Using the method of the present invention as shown in FIG. 5, the characteristic peaks of the 216 pesticide standards can be obtained from the standard mass spectrometry file, and these characteristic peaks can be used as matching references to obtain the characteristic peaks of one or more pesticides from the sample mass spectrometry file. Similarly, the characteristic peaks of various pesticide standards obtained from the standard mass spectrometry file can be used to obtain the characteristic peaks of one or more compounds from other mass spectrometry files.

After obtaining the characteristic peaks of compounds using the method shown in FIG. 1 or FIG. 5, the total area and signal-to-noise ratio (S/N) of the quantitative characteristic peaks, the total area and S/N of the qualitative characteristic peaks, and the area ratio for each compound can be calculated based on the obtained characteristic peaks. The total area of both the quantitative and qualitative characteristic peaks can be calculated using the composite trapezoidal rule, but is not limited to this. The S/N of the quantitative characteristic peaks is the ratio of the signal intensity of the quantitative characteristic peaks to the nearby background noise. Similarly, the S/N of the qualitative characteristic peaks is the ratio of the signal intensity of the qualitative characteristic peaks to the nearby background noise. The area ratio is defined as (total area of the qualitative characteristic peaks)/(total area of the quantitative characteristic peaks).

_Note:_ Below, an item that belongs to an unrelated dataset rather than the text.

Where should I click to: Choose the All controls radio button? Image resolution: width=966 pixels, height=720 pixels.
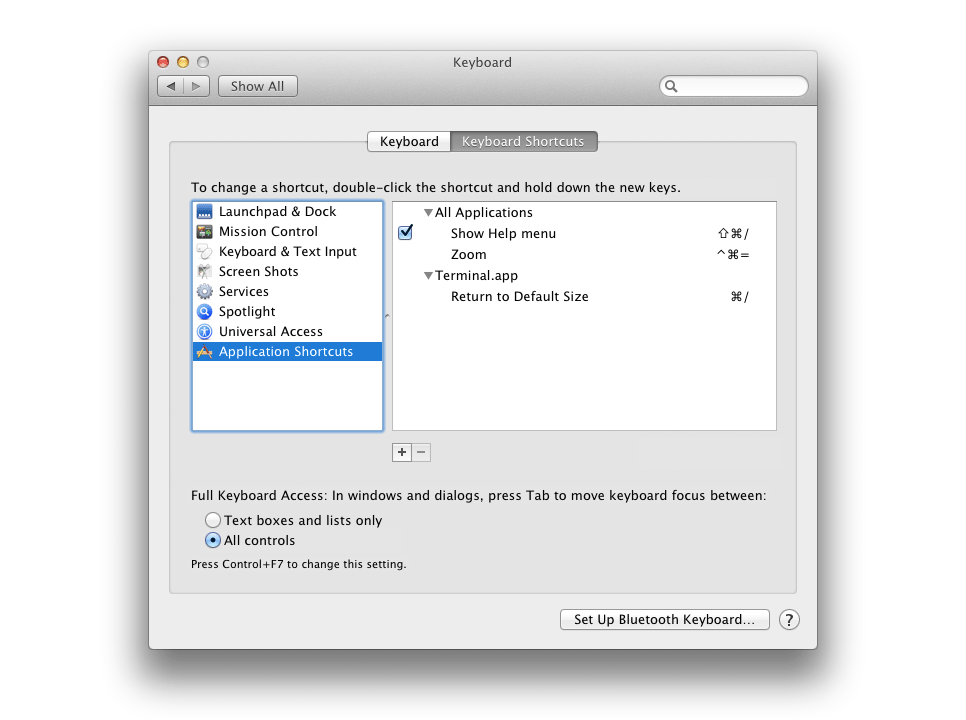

When calculating the total area of a characteristic peak, the method of the present invention first establishes a baseline for the characteristic peak (see baselines L1 to L5 in FIGS. 2 to 4), and then uses the composite trapezoidal rule to calculate the total area of the characteristic peak. The baseline is the line connecting the lowest points on either side of the characteristic peak. In this embodiment, the method of the present invention establishes one baseline for each quantitative and qualitative characteristic peak of each compound. As shown in FIG. 2, since the lowest points of Iprodione's quantitative ion pair curve 11 and qualitative ion pair curve 12 overlap, there is only one baseline, L1. As shown in FIG. 3, there is a baseline L2 for Allethrin's quantitative ion pair curve 14 and a baseline L3 for the qualitative ion pair curve 15. As shown in FIG. 4, there is a baseline L4 for Cypermethrin's quantitative ion pair curve 18 and a baseline L5 for the qualitative ion pair curve 19.

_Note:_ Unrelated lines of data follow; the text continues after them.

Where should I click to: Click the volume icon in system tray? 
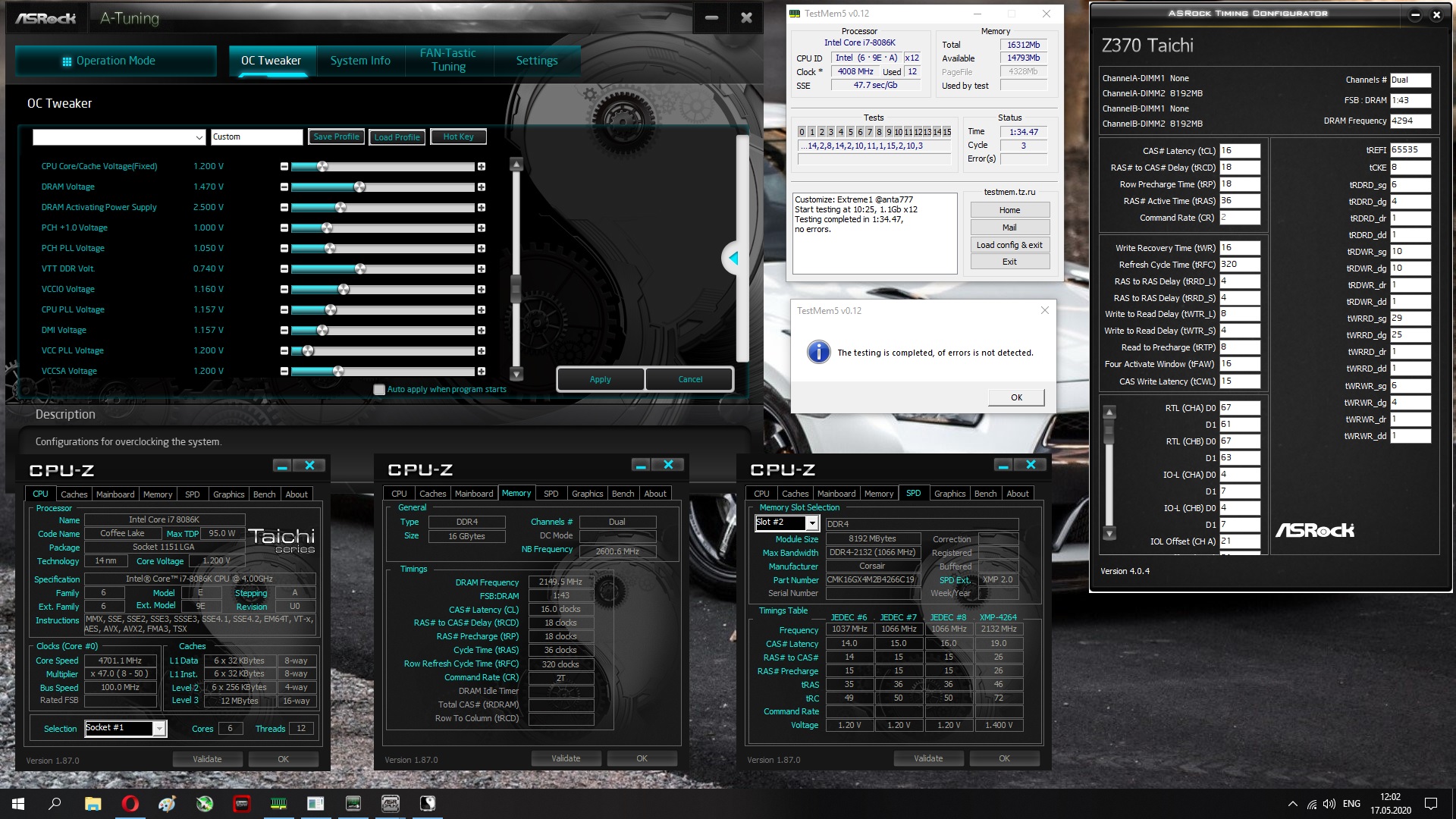pos(1329,804)
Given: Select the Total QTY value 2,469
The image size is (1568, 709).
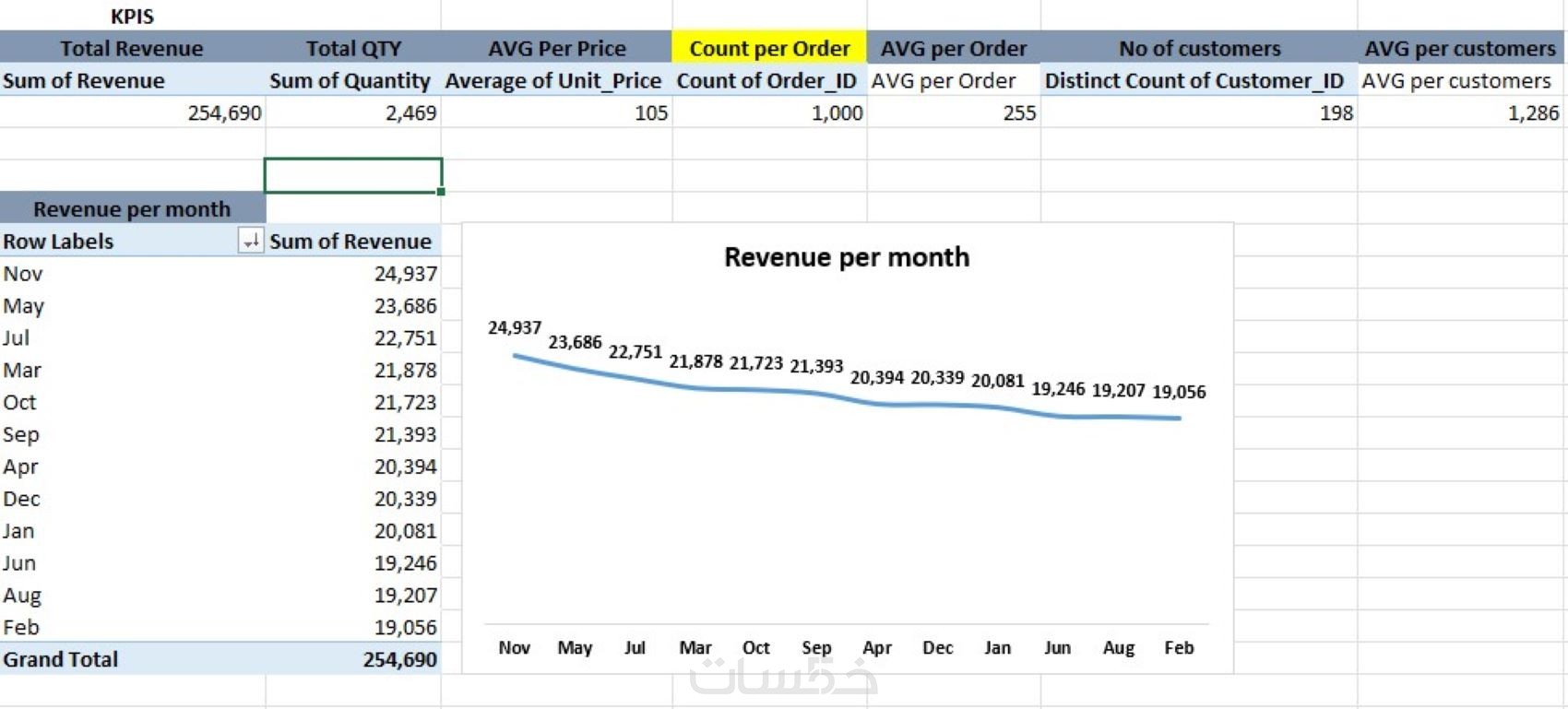Looking at the screenshot, I should click(x=410, y=112).
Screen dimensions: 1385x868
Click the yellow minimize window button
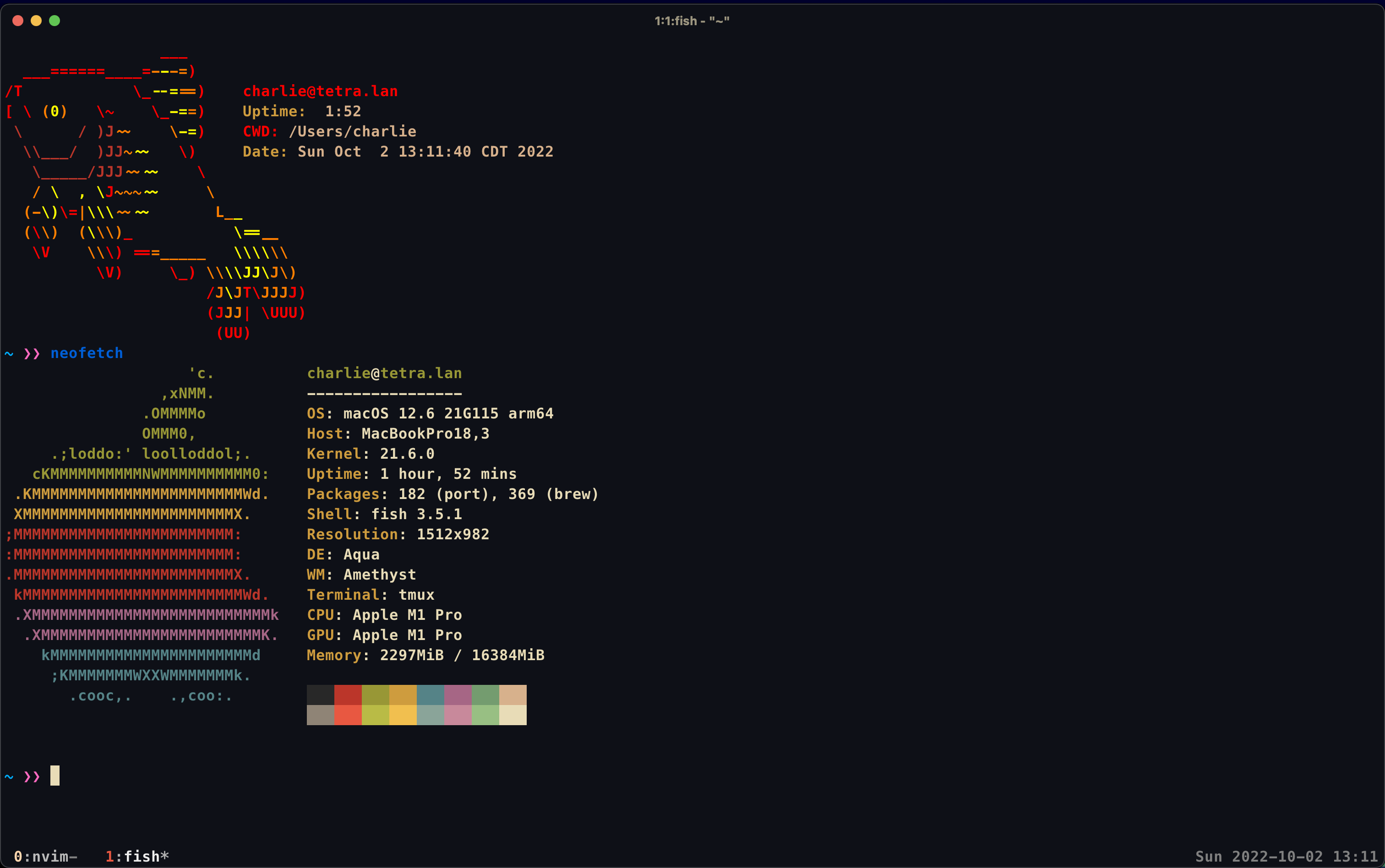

The present invention also discloses a server, which is coupled to a client computer, and the mass spectrometer is coupled to the client computer. The mass spectrometer can be a liquid chromatography-tandem mass spectrometer (LC/MS/MS), a gas chromatography-tandem mass spectrometer (GC/MS/MS), or other types of mass spectrometers. The mass spectrometry file produced by the mass spectrometer is created on the client computer and uploaded to the server via the network. The server typically consists of one or more server-grade computers and one or more storage devices, but is not limited to this configuration.

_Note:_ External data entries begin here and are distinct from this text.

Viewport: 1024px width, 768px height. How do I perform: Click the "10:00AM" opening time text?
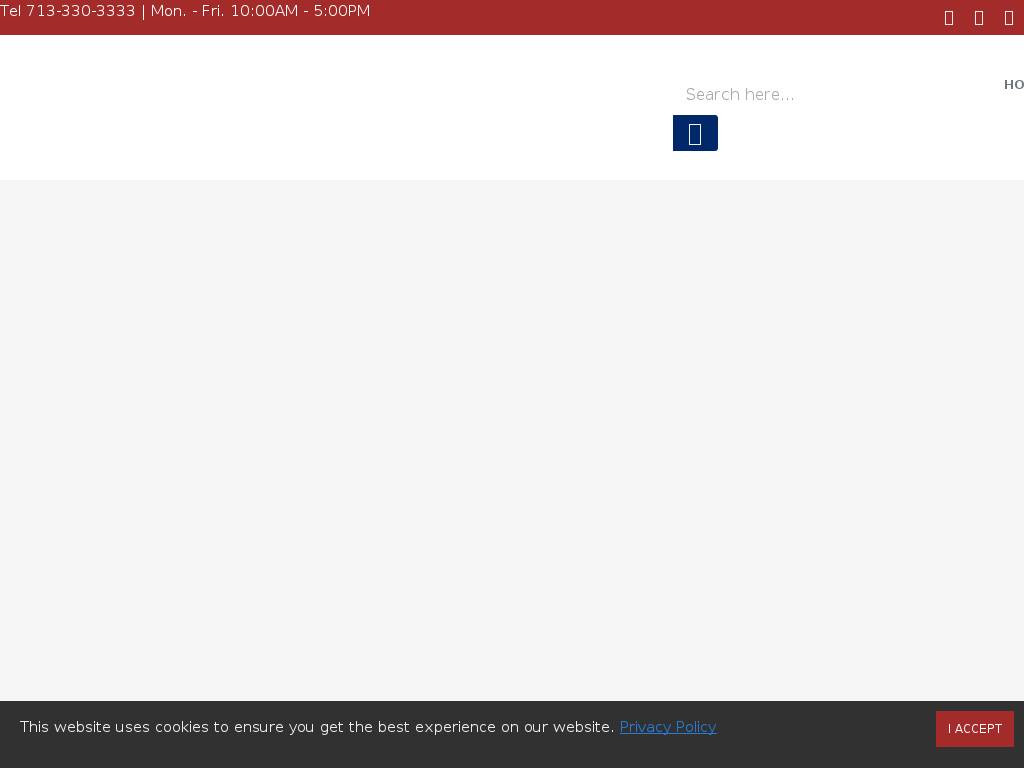coord(263,11)
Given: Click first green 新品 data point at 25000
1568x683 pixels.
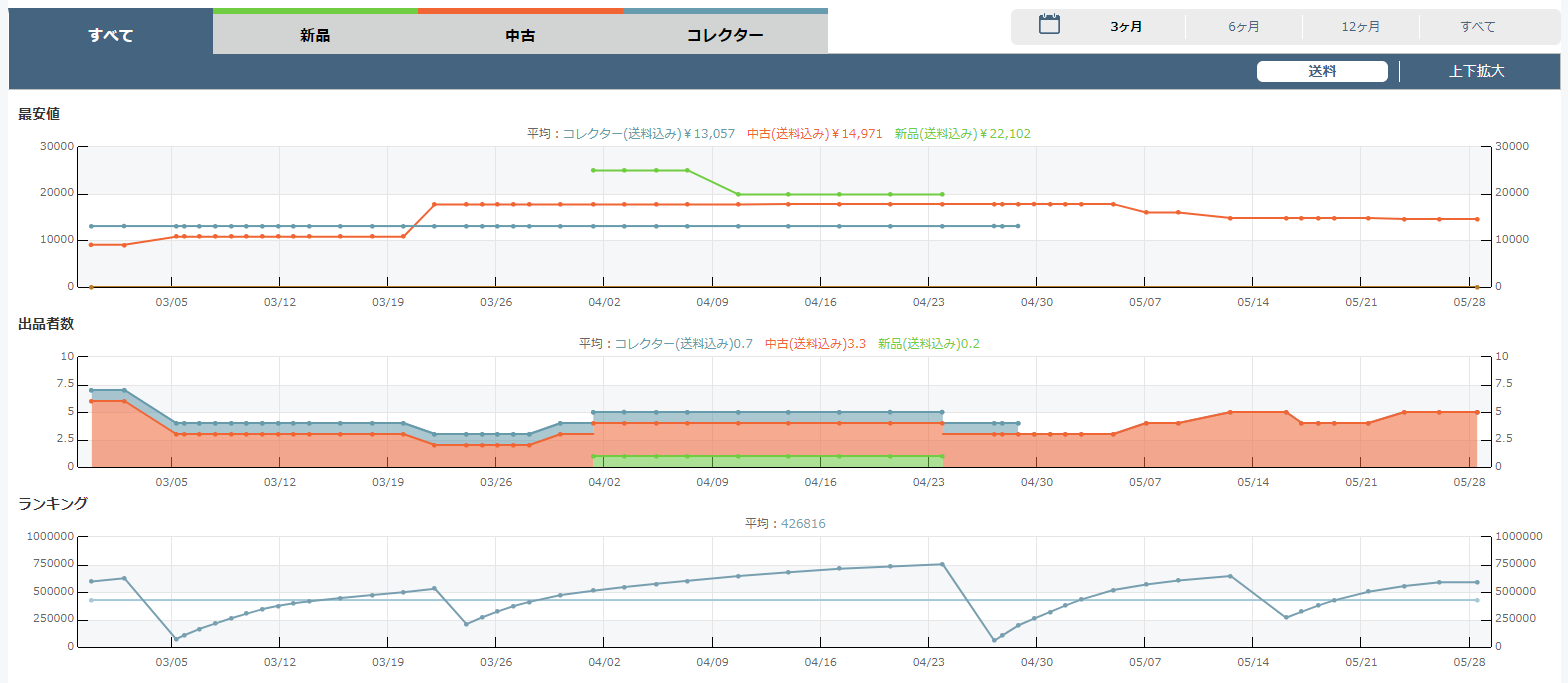Looking at the screenshot, I should (x=593, y=170).
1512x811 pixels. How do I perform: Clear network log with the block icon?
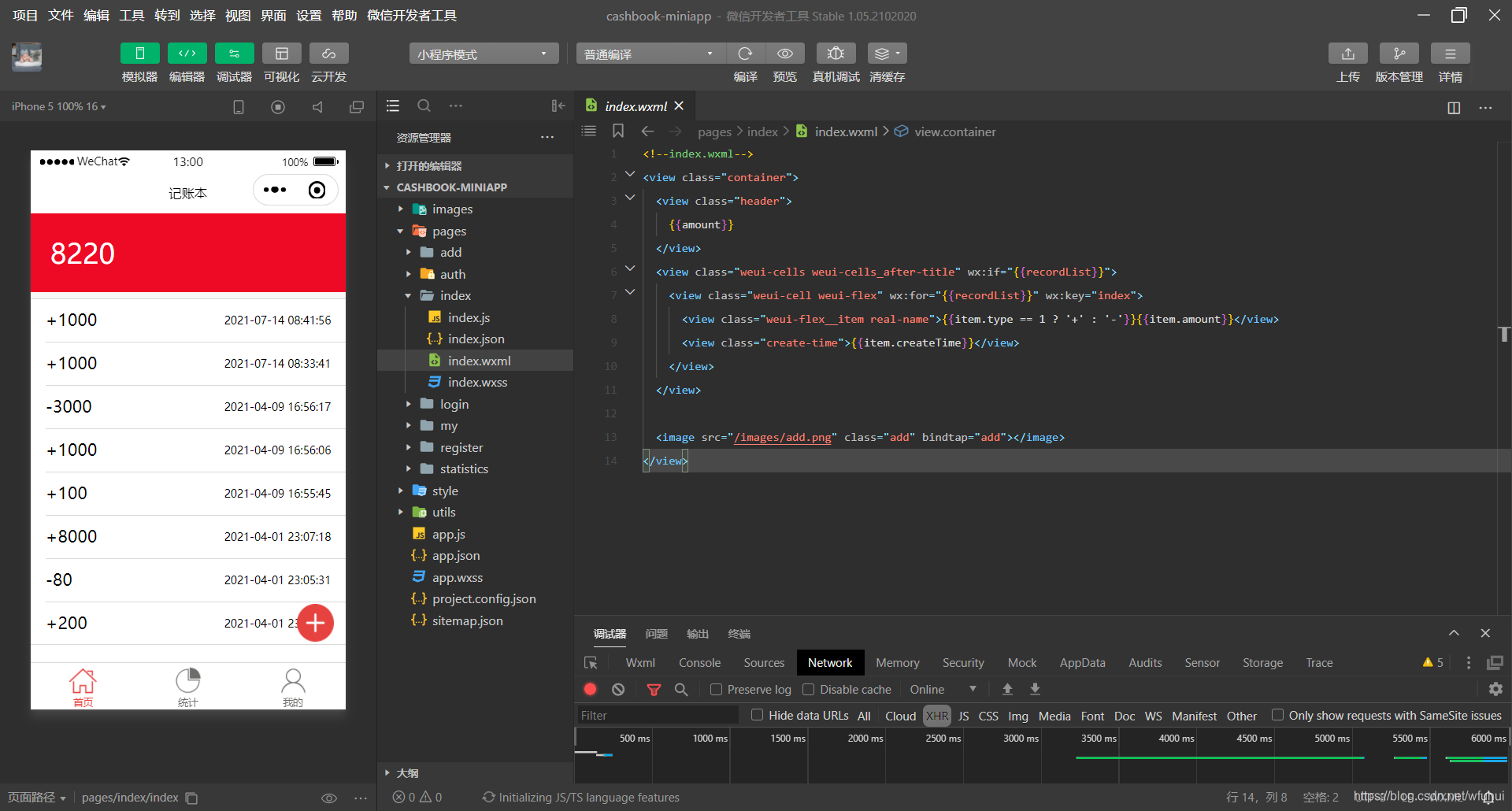point(618,689)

The server is installed with a characteristic peak processing program and can execute any of the methods described in this invention based on the program code of the characteristic peak processing program. Preferably, the server is also installed with a conversion program that converts the file format of the mass spectrometry file into the format required by the characteristic peak processing program, such as commonly known standard mass spectrometry file formats: mzData, mzXML, or mzML. In one embodiment, the file format required by the characteristic peak processing program is mzML. In another embodiment, if the original file format of the mass spectrometry file produced by the mass spectrometer is already in the format required by the characteristic peak processing program, the conversion program is not necessary, and thus, no file format conversion is needed.

In summary, the present invention utilizes the server to execute the aforementioned methods, enabling the automatic and accurate acquisition of one or more characteristic peaks of compounds from a mass spectrometry file, which not only improves the overall detection speed but also prevents human errors and addresses the issue of labor shortages.